Once we optimize our algorithm, we can fit it to the entire dataset:

fit_knn <- knn3(x[, col_index], y,  k = train_knn$bestTune)

We achieve a high accuracy:

y_hat_knn <- predict(fit_knn, x_test[, col_index], type = "class")
confusionMatrix(y_hat_knn, factor(y_test))$overall["Accuracy"]
#> Accuracy 
#>    0.945

An alternative to removing low variance columns directly, is to use dimension reduction on the feature matrix before applying the algorithms. It is important that we not use the test set when finding the PCs nor any summary of the data, as this could result in overtraining. So we start by applying prcomp to the training data:

col_means <- colMeans(x)
pca <- prcomp(sweep(x, 2, col_means), center = FALSE)

Next, and run knn on just a small number of dimensions. We try 36 dimensions since this explains about 80% of the data.

k <- 36
x_train <- pca$x[,1:k]
train_knn <- train(x_train, y, 
                   method = "knn", 
                   tuneGrid = data.frame(k = seq(3, 13, 2)))
fit <- knn3(x_train, y, k = train_knn$bestTune)

Now we apply the transformation we learned with the training data to the test data, reduce the dimension, and then run predict. Note that we used the rotation and column means estimated from the training data.

y_hat <- predict(fit, sweep(x_test, 2, col_means) %*% pca$rotation[,1:k], type = "class")
confusionMatrix(y_hat, factor(y_test))$overall["Accuracy"]
#> Accuracy 
#>    0.962

With obtain an improvement in accuracy, while using only 36 dimensions.

30.4 Random Forest

With the random forest algorithm several parameters can be optimized, but the main one is mtry, the number of predictors that are randomly selected for each tree. This is also the only tuning parameter that the caret function train permits when using the default implementation from the randomForest package.

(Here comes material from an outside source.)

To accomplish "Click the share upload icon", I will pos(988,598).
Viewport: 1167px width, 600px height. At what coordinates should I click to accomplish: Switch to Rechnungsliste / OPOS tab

grid <- data.frame(mtry = seq(3, 24, 3))
train_rf <-  train(x[, col_index], y, 
                   method = "rf", 
                   tuneGrid = grid)

Now that we have optimized our algorithm, we are ready to fit our final model:

fit_rf <- randomForest(x[, col_index], y, mtry = train_rf$bestTune$mtry)
#> randomForest 4.7-1.1
#> Type rfNews() to see new features/changes/bug fixes.
#> Attaching package: 'randomForest'
#> The following object is masked from 'package:ggplot2':
#>     margin

As with kNN, we also achieve high accuracy:

y_hat_rf <- predict(fit_rf, x_test[ ,col_index])
confusionMatrix(y_hat_rf, y_test)$overall["Accuracy"]
#> Accuracy 
#>    0.954

By optimizing some of the other algorithm parameters we can achieve even higher accuracy.

30.5 Testing and improving computation time

The default method for estimating accuracy used by the train function is to test prediction on 25 bootstrap samples. This can result in long compute times. For examples, if we are considering several values, say 10, of the tuning parameters, we will fit the algorithm 250 times. We can use the system.time function to estimate the how long it takes to run the algorithm once

system.time(fit_rf <- randomForest(x[, col_index], y,  mtry = 9))
#>    user  system elapsed 
#>   60.61    0.59   61.25

and use this to estimate the total time for the 250 iterations. In this case it will be several hours.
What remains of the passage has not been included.